**Page extract**
Stories We Tell. Documentary film directed by Sarah Polley. Produced by Sarah Polley, Anita Lee, and Silva Basmajian. Performed by Pixie Bigelow, Deirdre Bowen, and Geoffrey Bowes. Lionsgate, 2013. DVD; also available on Amazon, iTunes, YouTube, Google Play, and Vudu.

As oral historians, we often wonder what makes oral history and what can be made with oral history. How can oral histories exist outside of the archives? What counts as oral history? Here, I review two documentary films, both memoirs, and consider these questions. The first, Cameraperson, is a 2016 film by Kirsten Johnson that shows, rather than tells, her life stories. The second, Stories We Tell, is a 2012 film by Canadian Sarah Polley, which seeks to find, through interviews, the truth about her mother, and ultimately herself.

Cameraperson is a montage of scenes Kirsten recorded all over the world. At the opening of the film, the following appears:

For the past 25 years I've worked as a documentary cinematographer. I originally shot the following footage for other films, but here I ask you to see it as my memoir. These are the images that have marked me and leave me wondering still.

**Records shown**

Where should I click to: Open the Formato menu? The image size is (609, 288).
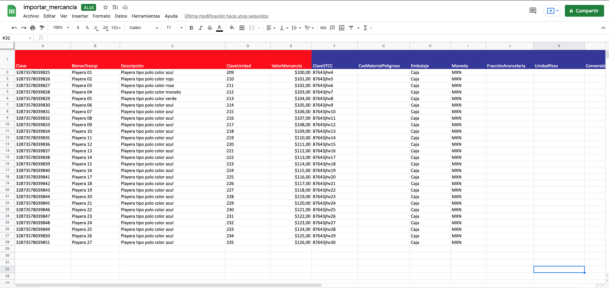click(101, 16)
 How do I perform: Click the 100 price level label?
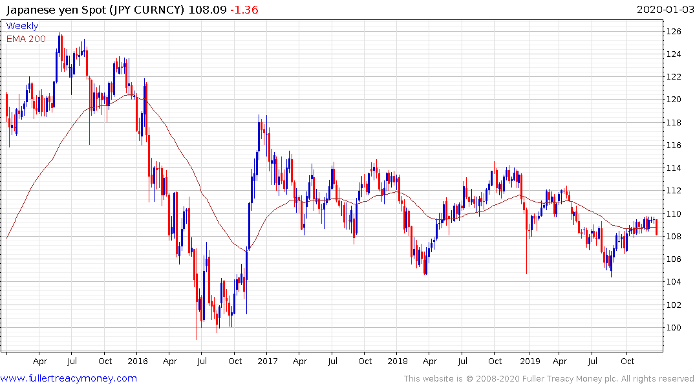click(674, 328)
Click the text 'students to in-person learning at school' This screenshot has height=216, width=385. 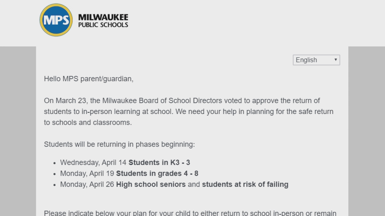(109, 112)
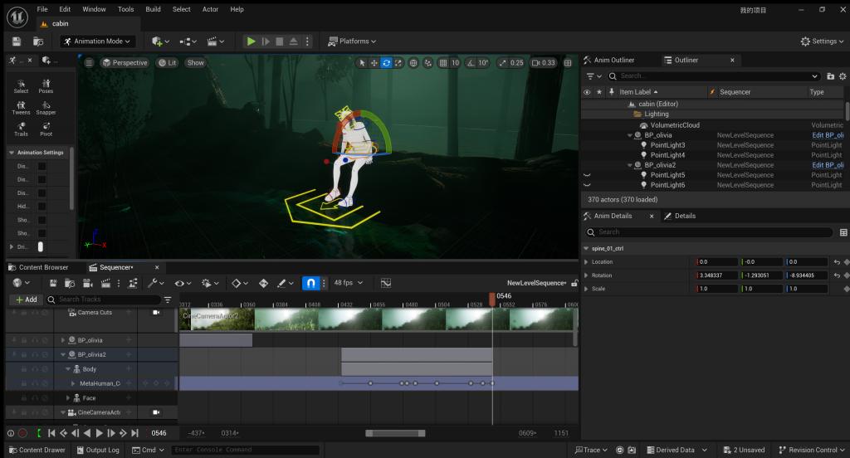Click the Trails tool icon
The height and width of the screenshot is (458, 850).
tap(21, 128)
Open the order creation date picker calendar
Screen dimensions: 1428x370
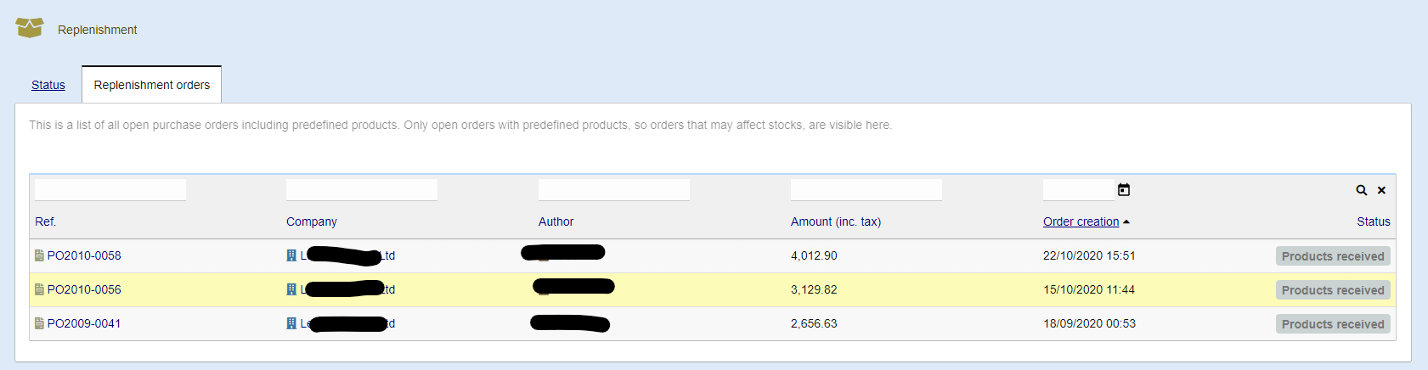[x=1124, y=190]
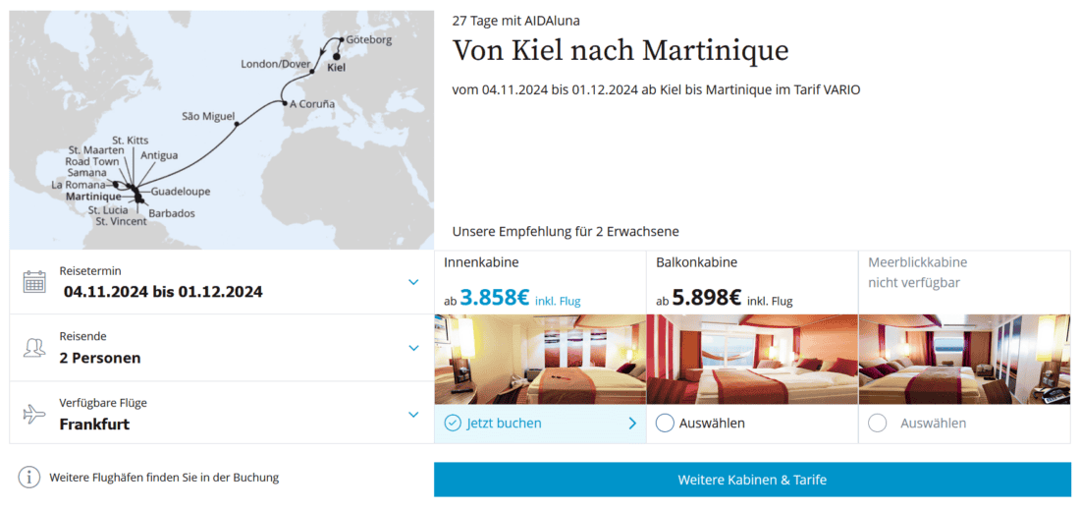Click the checkmark icon beside Jetzt buchen
Image resolution: width=1080 pixels, height=511 pixels.
pyautogui.click(x=453, y=424)
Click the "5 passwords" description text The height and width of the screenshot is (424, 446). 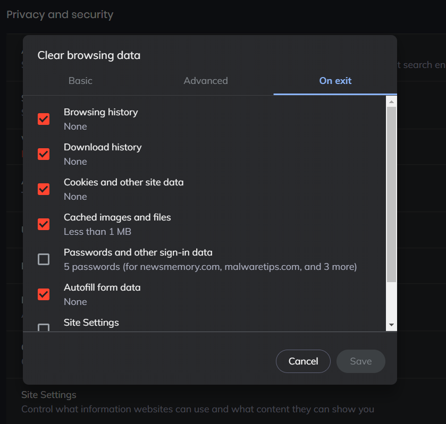tap(210, 267)
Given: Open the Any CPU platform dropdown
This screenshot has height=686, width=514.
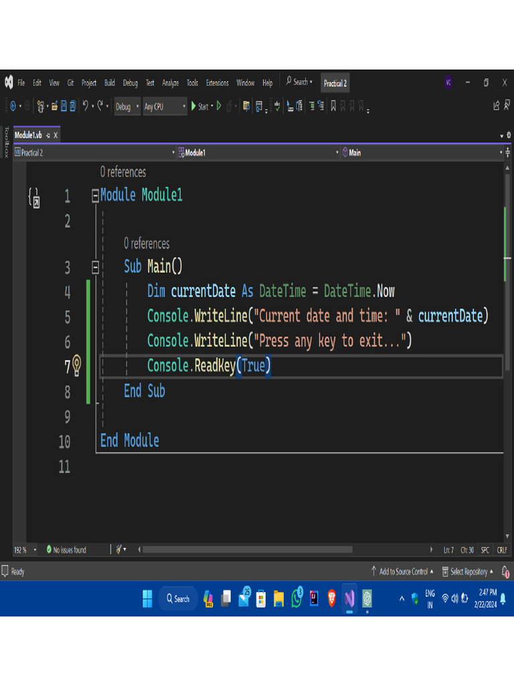Looking at the screenshot, I should tap(165, 107).
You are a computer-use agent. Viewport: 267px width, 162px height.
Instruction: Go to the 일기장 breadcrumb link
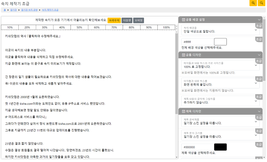click(13, 10)
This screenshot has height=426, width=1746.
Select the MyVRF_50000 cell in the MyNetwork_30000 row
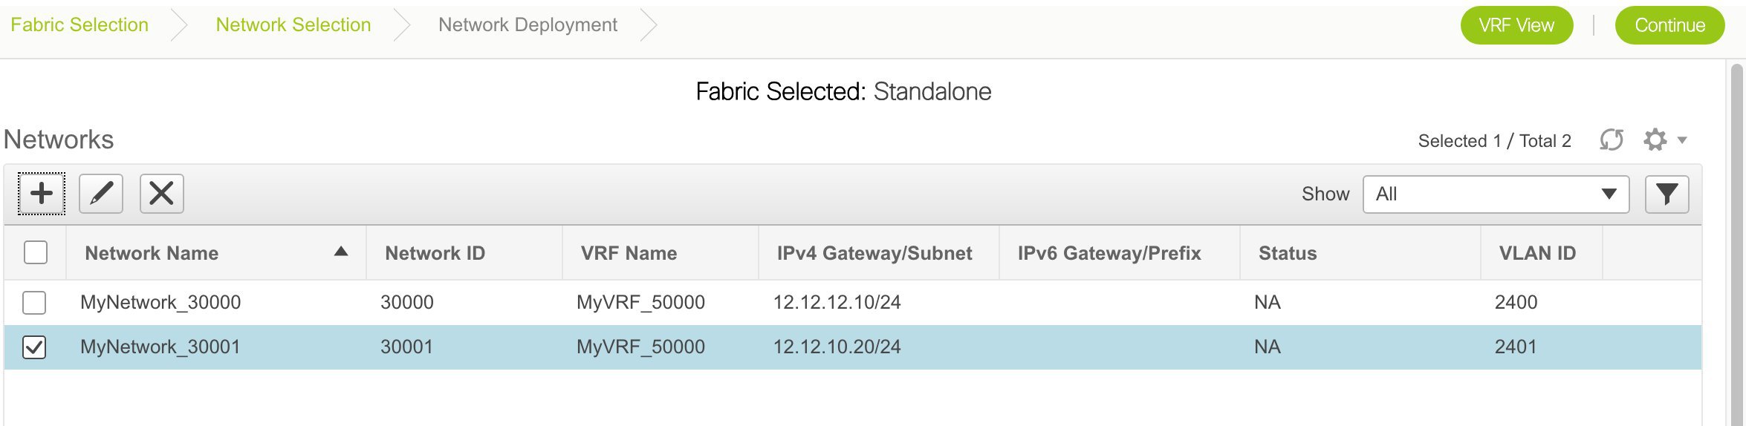click(x=640, y=303)
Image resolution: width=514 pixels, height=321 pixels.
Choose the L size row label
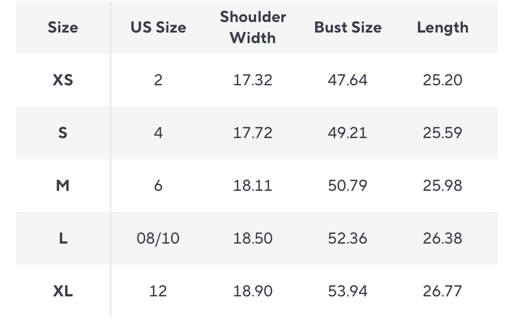tap(63, 238)
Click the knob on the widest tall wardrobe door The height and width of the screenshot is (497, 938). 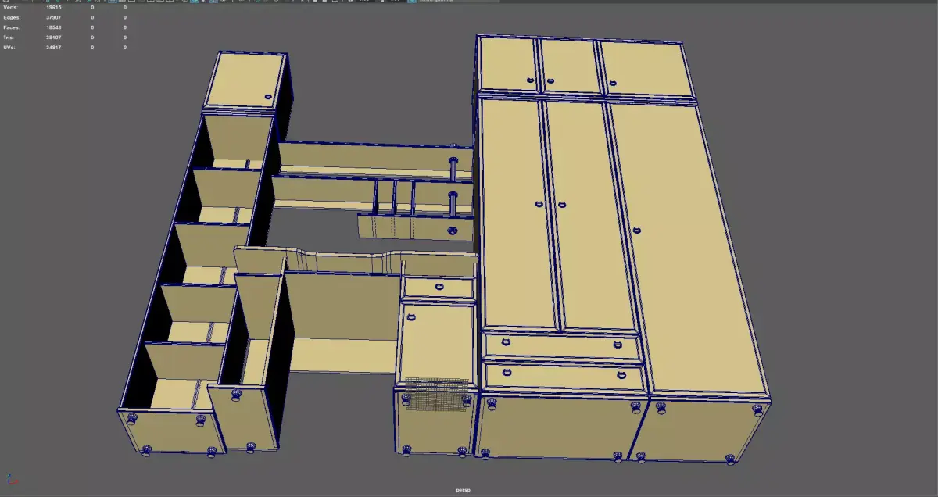637,231
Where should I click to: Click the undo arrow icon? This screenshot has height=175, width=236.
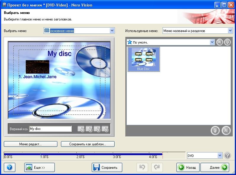pos(142,167)
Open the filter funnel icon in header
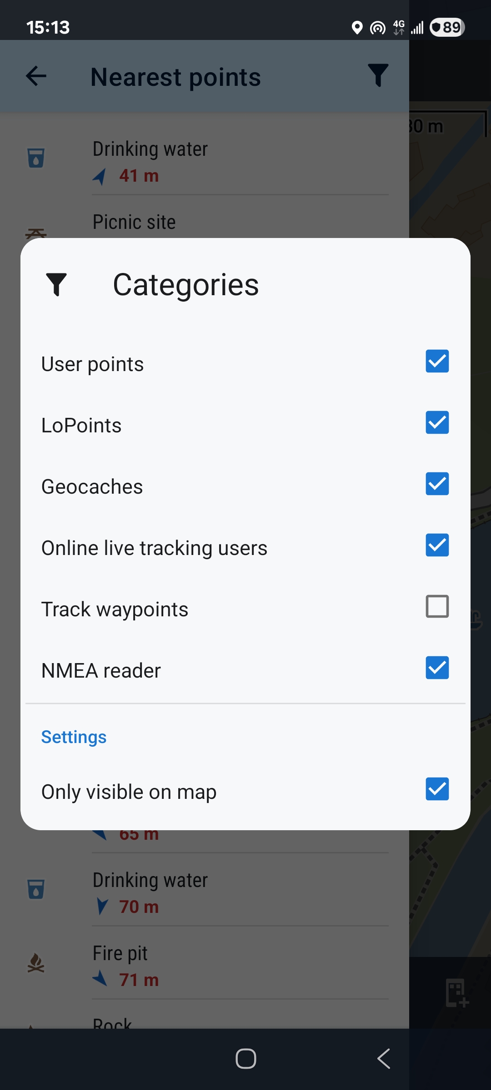Viewport: 491px width, 1090px height. pos(378,75)
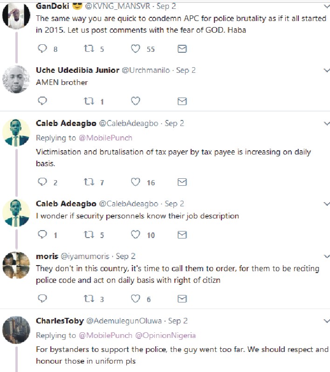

**Exercise tasks**
A. Can you copy the documentary review word for word from "Stories We Tell." to "Play, and Vudu."?
B. Could you go on with the documentary review from the point where it stops?
The rows aren't needed for any of this.

**Task-by-task results**
A.
Stories We Tell. Documentary film directed by Sarah Polley. Produced by Sarah Polley, Anita Lee, and Silva Basmajian. Performed by Pixie Bigelow, Deirdre Bowen, and Geoffrey Bowes. Lionsgate, 2013. DVD; also available on Amazon, iTunes, YouTube, Google Play, and Vudu.

B.
The film shows clips, excerpts, and outtakes from the locations where Kirsten made films throughout her twenty-five-year career. In Bosnia, Afghanistan, and Yemen, she shows sites of mass violence and rape, and the survivors. We visit a Brooklyn fight club, a midwife in Nigeria, Ground Zero in Manhattan, a murder trial courtroom, a Yemeni prison, Kirsten's ranch in Wyoming, and her apartment in Brooklyn. The film feels like a long sentence with commas, as it goes to and from these places with barely a pause. We see Kirsten's face only once. But we see her hands working, pulling out blades of grass and wiping windows to clear the camera's view. We hear her voice, talking about composition, lighting, and ethics. [End Page 368]

As a kind of oral history, it is powerful. On the surface, we consider Kirsten as a cinematographer. Next, we consider her decisions—how she behaves as the observer. In one scene, a pregnant, single mother in a health clinic talks about feeling like "a bad person" for wanting an abortion. Kirsten focuses on the woman's wringing hands, not on her face. We feel her distress and Kirsten's. In another clip, she films two very young boys playing unsupervised with an ax. One boy pulls it from a stump as if it is Excalibur from the stone, and it swings a hair's-breadth from his forehead. We gasp along with Kirsten, as she chooses to stay in the background, not interfering. Finally, through the incorporation of her home movies, we learn about themes—like motherhood—that resonate with her personally. For instance, she questions an anxious Nigerian midwife about a difficult birth of twins. Later, we see Kirsten's own happy twins bouncing around. Then we hear Kirsten's frantic voice as she films the midwife trying to resuscitate one of the twins, and when the baby cries, Kirsten's sigh expresses her sincere relief. In another moment, a young boxer, enraged after losing, storms out of the locker room and runs towards the arena, shouting that he is going to find his mother. Kirsten follows and zooms in on him as he tucks his head into his mother's neck and she wraps her arms around him.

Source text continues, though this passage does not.